» Opdracht: Schrijf uit de passage over de sloopvergunning voor de Willibrordkerk het stuk van "Vast staat dat" tot en met "sloopvergunning te verlenen." letterlijk over.

» Geselecteerde passage:
Vast staat dat ten tijde van het nemen van het bestreden besluit voor de sloop van de Willibrordkerk geen vergunning vereist was krachtens artikel 11 of artikel 37 van de Monumentenwet 1988, of krachtens een provinciale of een gemeentelijke monumentenverordening, zodat de weigeringsgrond als genoemd in artikel 8.1.6 onder c niet aan de orde is. Nu evenmin is gesteld of gebleken dat zich in het onderhavige geval een van de andere weigeringsgronden als genoemd in artikel 8.1.6 van de Bouwverordening voordeed, was verweerder gehouden de gevraagde sloopvergunning te verlenen.
In dit verband merkt de rechtbank op dat de voorbescherming van artikel 3, zevende lid, van de Monumentenverordening 1997 van de gemeente Almelo ten tijde van het nemen van het bestreden besluit niet gold nu niet is gesteld of gebleken dat met betrekking tot de Willibrordkerk reeds een voornemen tot aanwijzing als beschermd monument bekend was gemaakt. Integendeel de o.a. door eisers ingediende verzoeken om de Willibrordkerk aan te wijzen als gemeentelijk monument zijn door verweerder bij besluit van 14 augustus 2003 (verzonden 15 augustus 2003) afgewezen. Tegen dat besluit is namens eisers bezwaar gemaakt. Dit bezwaar is door verweerder bij besluit van 12 december 2003 ongegrond verklaard. Het namens eisers tegen dat besluit ingestelde beroep is door de rechtbank bij uitspraak van heden ongegrond verklaard.
Gelet op het vorenstaande is de rechtbank van oordeel dat er geen aanknopingspunten zijn om de bestreden sloopvergunning op grond van de ten tijde van het nemen ervan bekende feiten en omstandigheden onrechtmatig te achten.

» Geselecteerde rijen:
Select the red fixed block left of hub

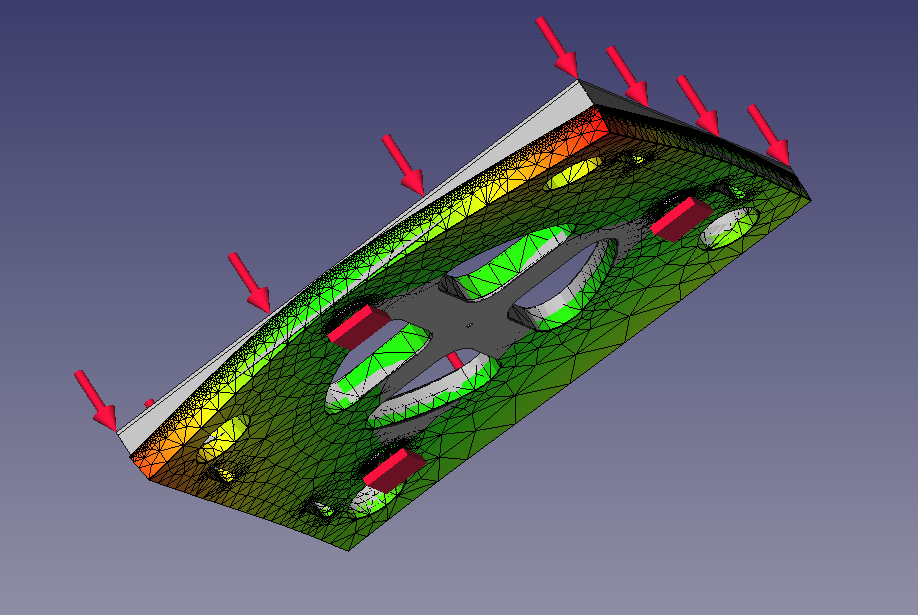coord(358,325)
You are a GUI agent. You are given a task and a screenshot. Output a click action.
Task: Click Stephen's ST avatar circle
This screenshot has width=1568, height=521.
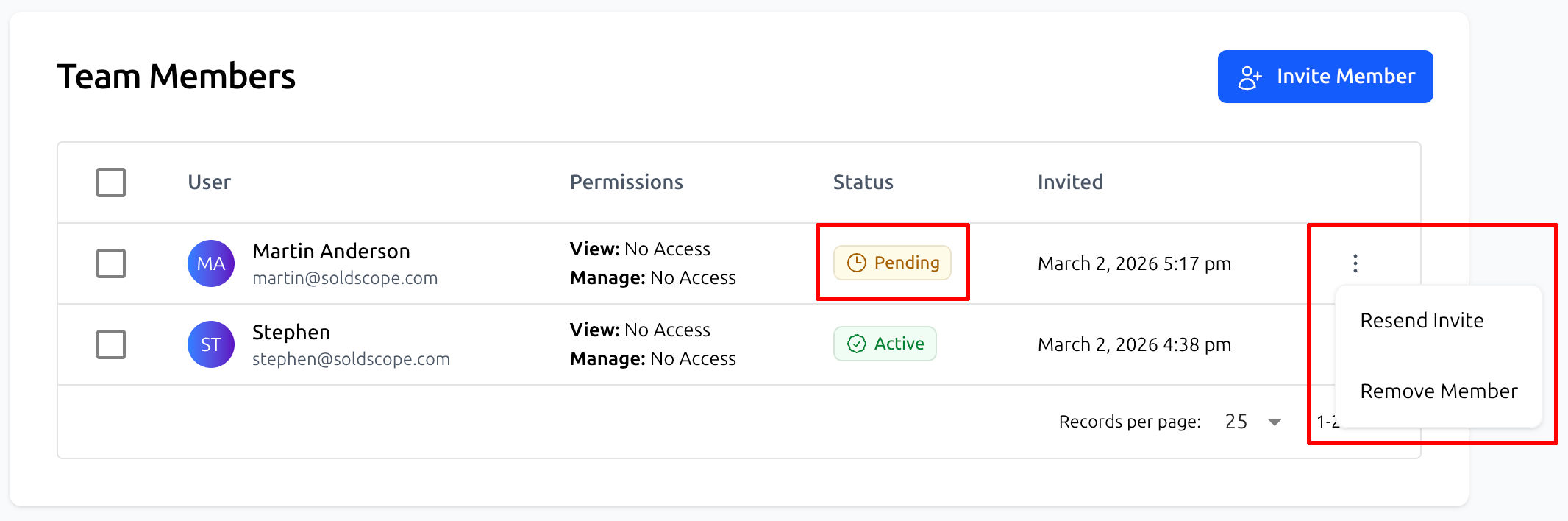click(x=211, y=344)

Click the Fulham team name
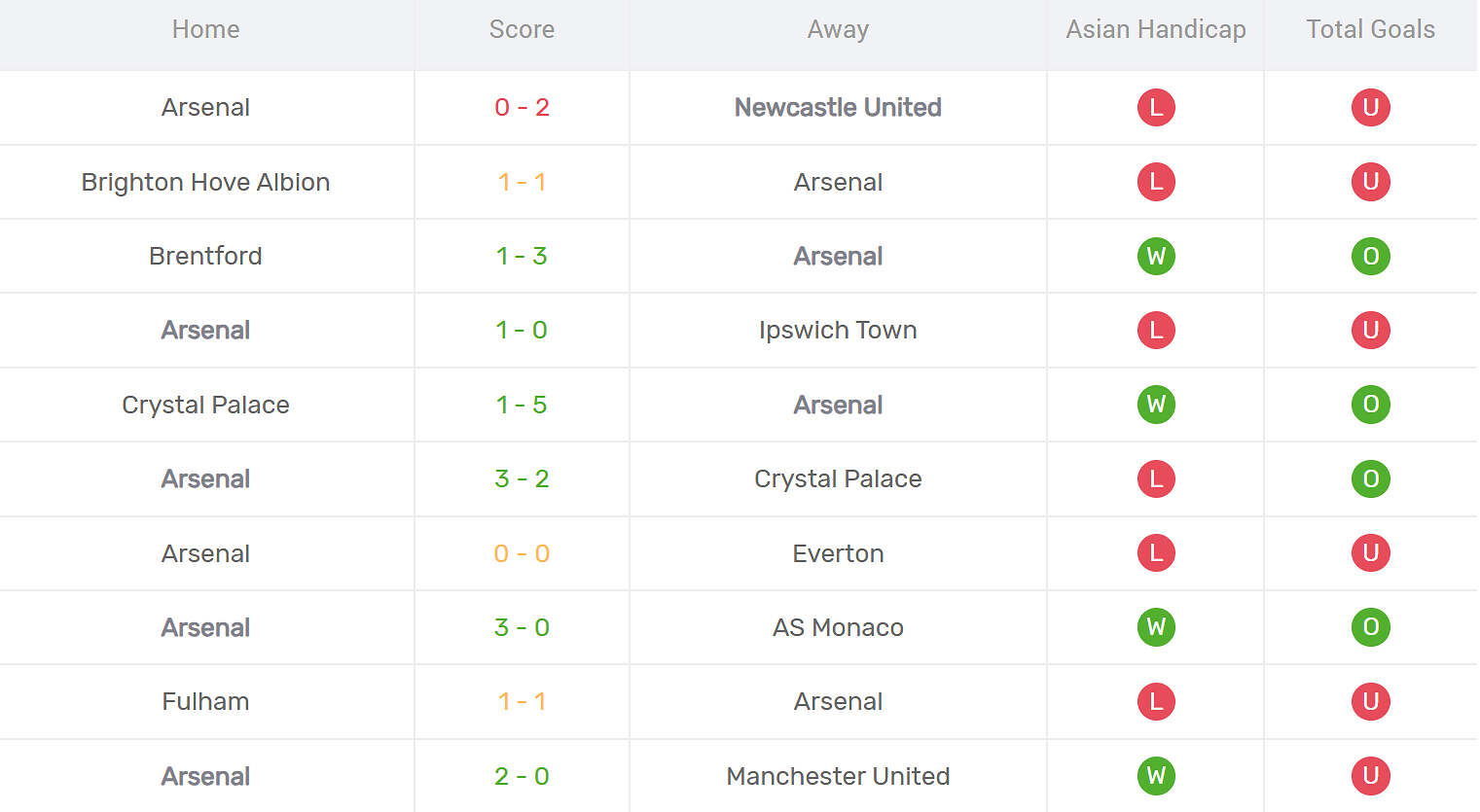pos(205,701)
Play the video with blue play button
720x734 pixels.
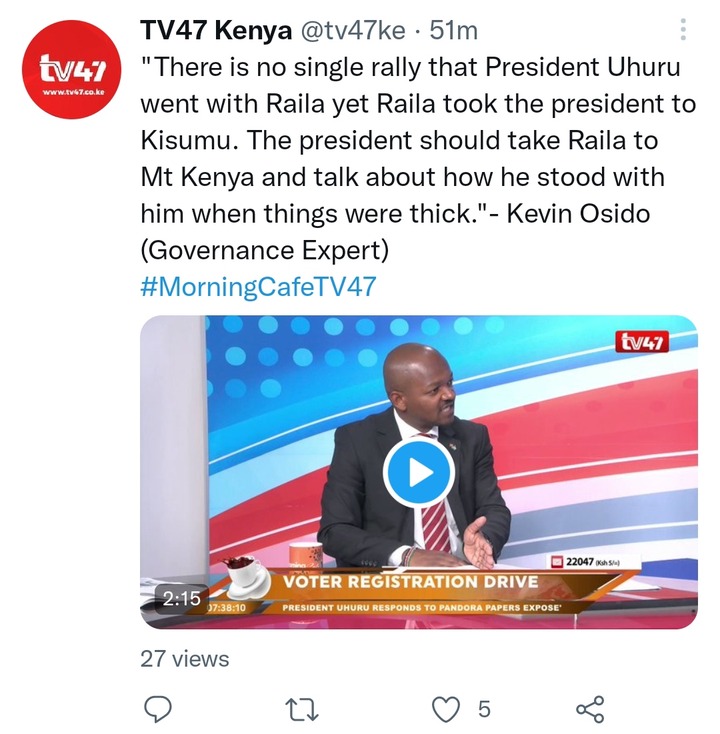pos(419,473)
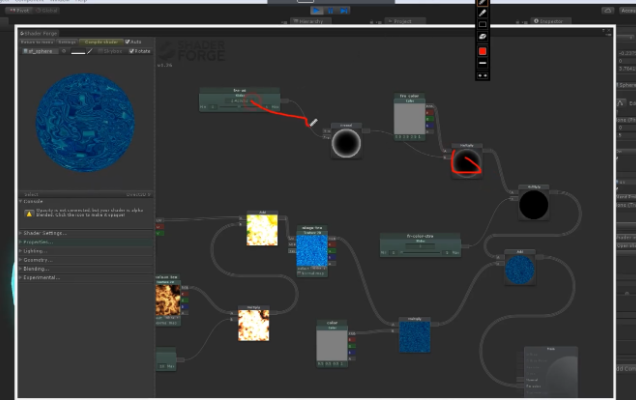The height and width of the screenshot is (400, 636).
Task: Open the red color swatch in annotation toolbar
Action: 482,50
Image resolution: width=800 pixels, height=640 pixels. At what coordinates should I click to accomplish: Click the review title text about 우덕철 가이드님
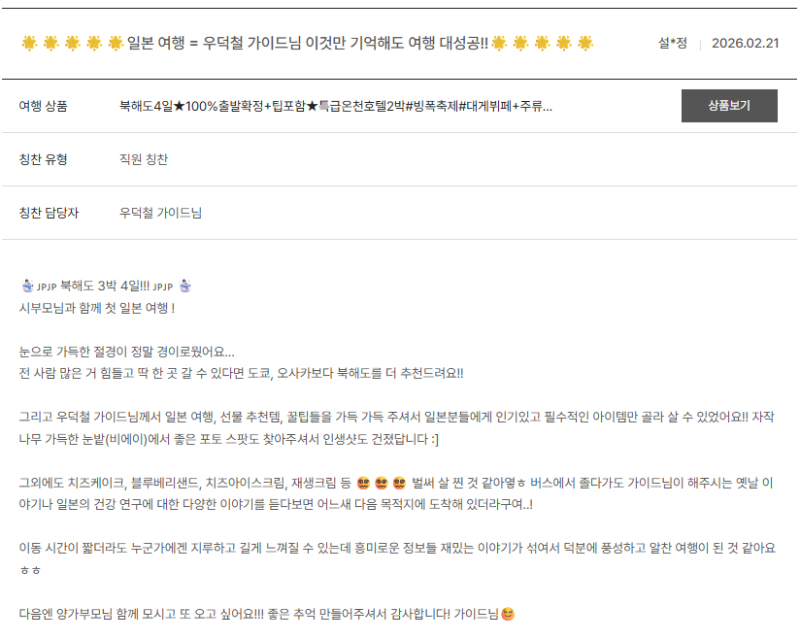click(x=308, y=43)
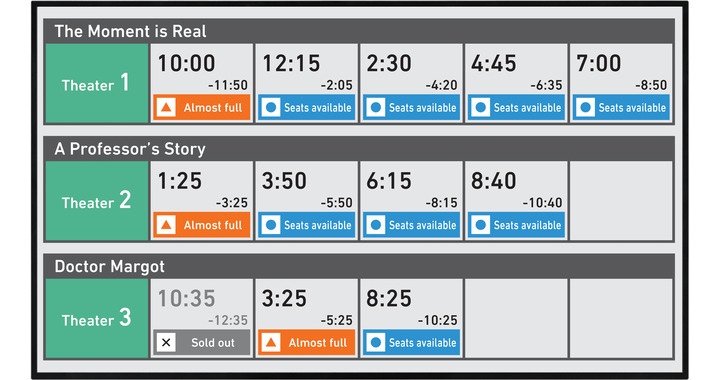Choose Seats available under 6:15 showtime
Viewport: 720px width, 380px height.
411,225
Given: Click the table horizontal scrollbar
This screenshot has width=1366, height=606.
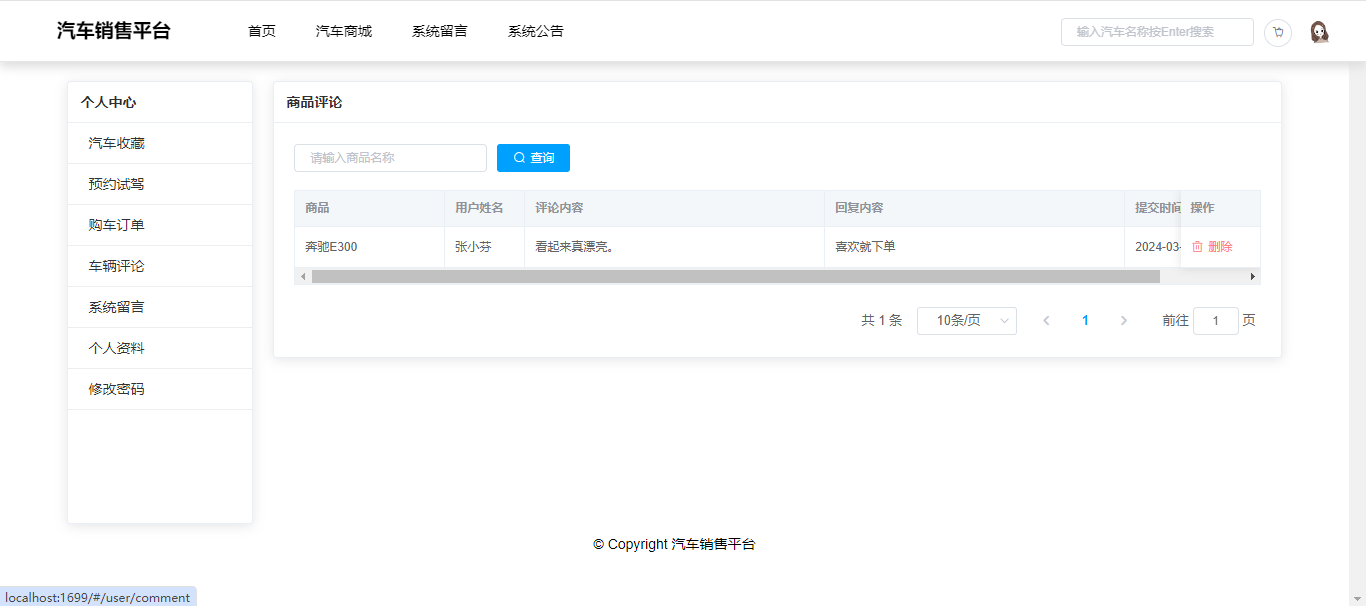Looking at the screenshot, I should (735, 277).
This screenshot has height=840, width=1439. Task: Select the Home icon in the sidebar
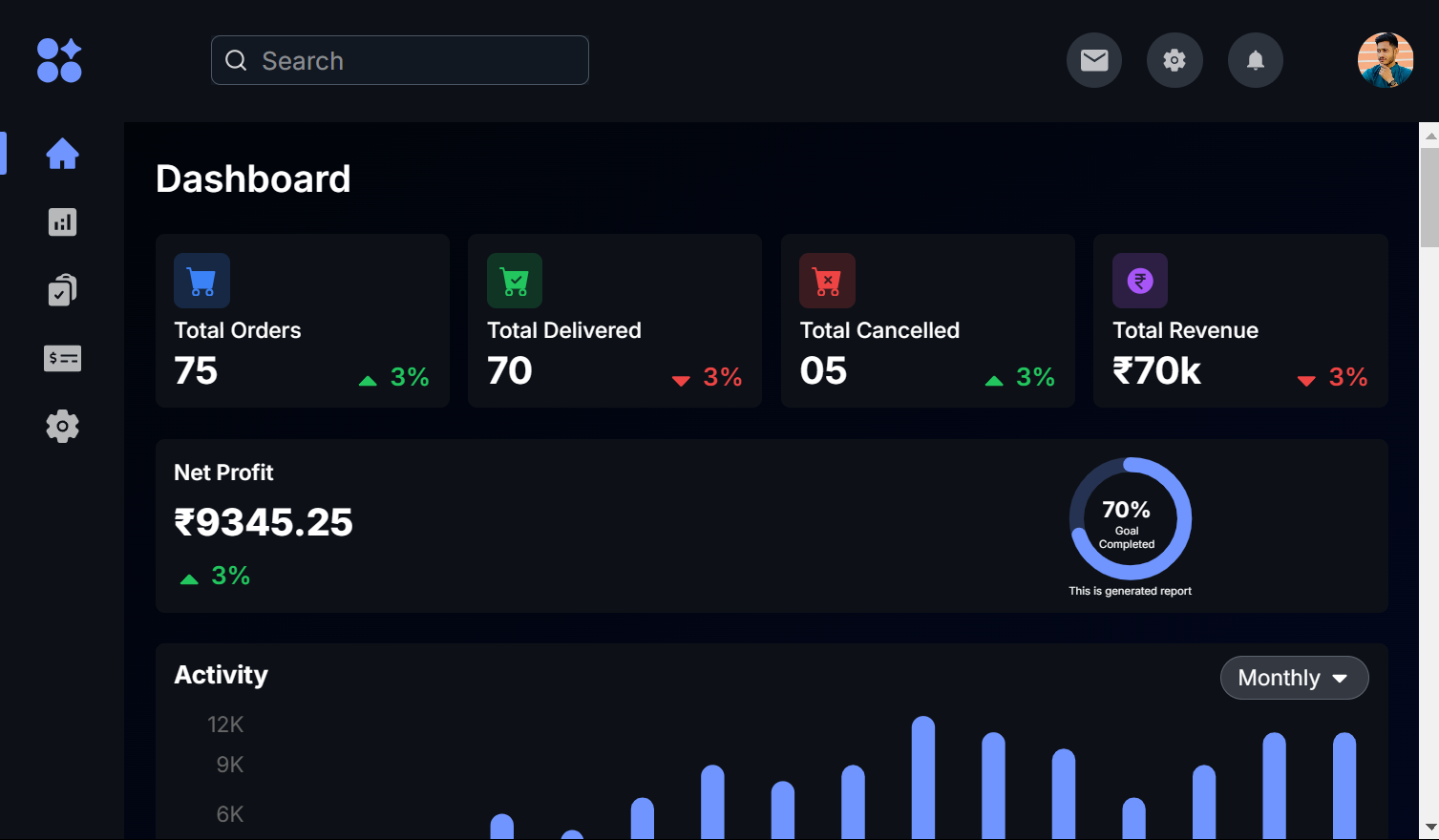(61, 153)
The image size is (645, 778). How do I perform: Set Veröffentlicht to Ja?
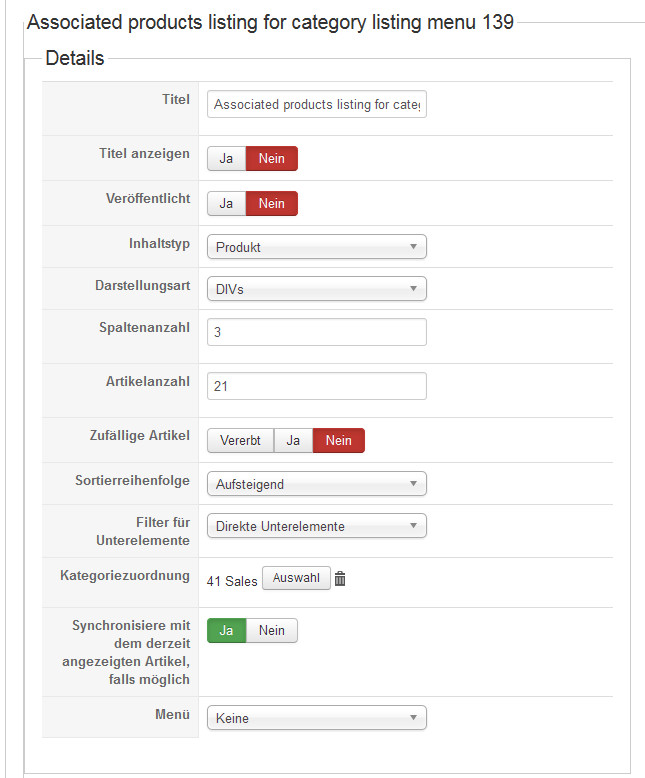(226, 203)
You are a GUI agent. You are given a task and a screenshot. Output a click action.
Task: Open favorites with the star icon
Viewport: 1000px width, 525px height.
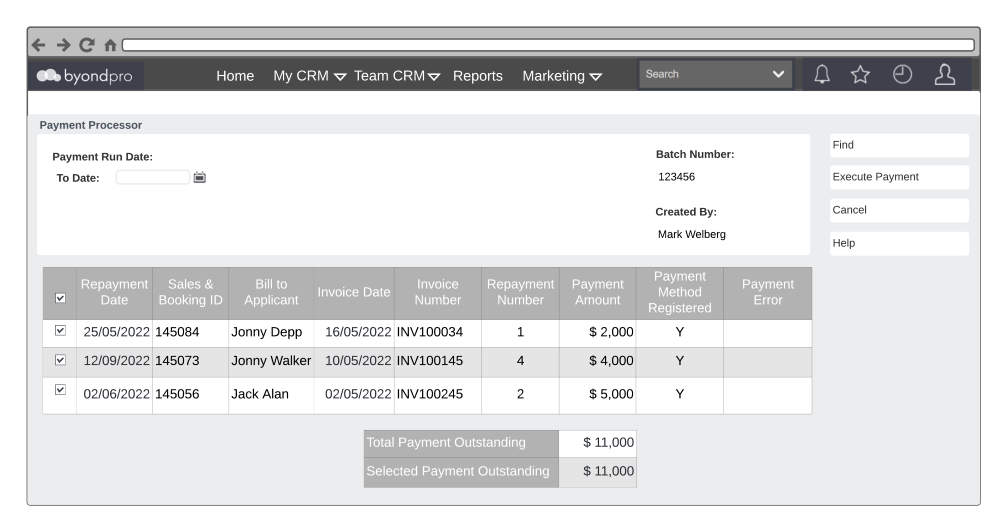[x=861, y=76]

» Antwoord:
Vast staat dat ten tijde van het nemen van het bestreden besluit voor de sloop van de Willibrordkerk geen vergunning vereist was krachtens artikel 11 of artikel 37 van de Monumentenwet 1988, of krachtens een provinciale of een gemeentelijke monumentenverordening, zodat de weigeringsgrond als genoemd in artikel 8.1.6 onder c niet aan de orde is. Nu evenmin is gesteld of gebleken dat zich in het onderhavige geval een van de andere weigeringsgronden als genoemd in artikel 8.1.6 van de Bouwverordening voordeed, was verweerder gehouden de gevraagde sloopvergunning te verlenen.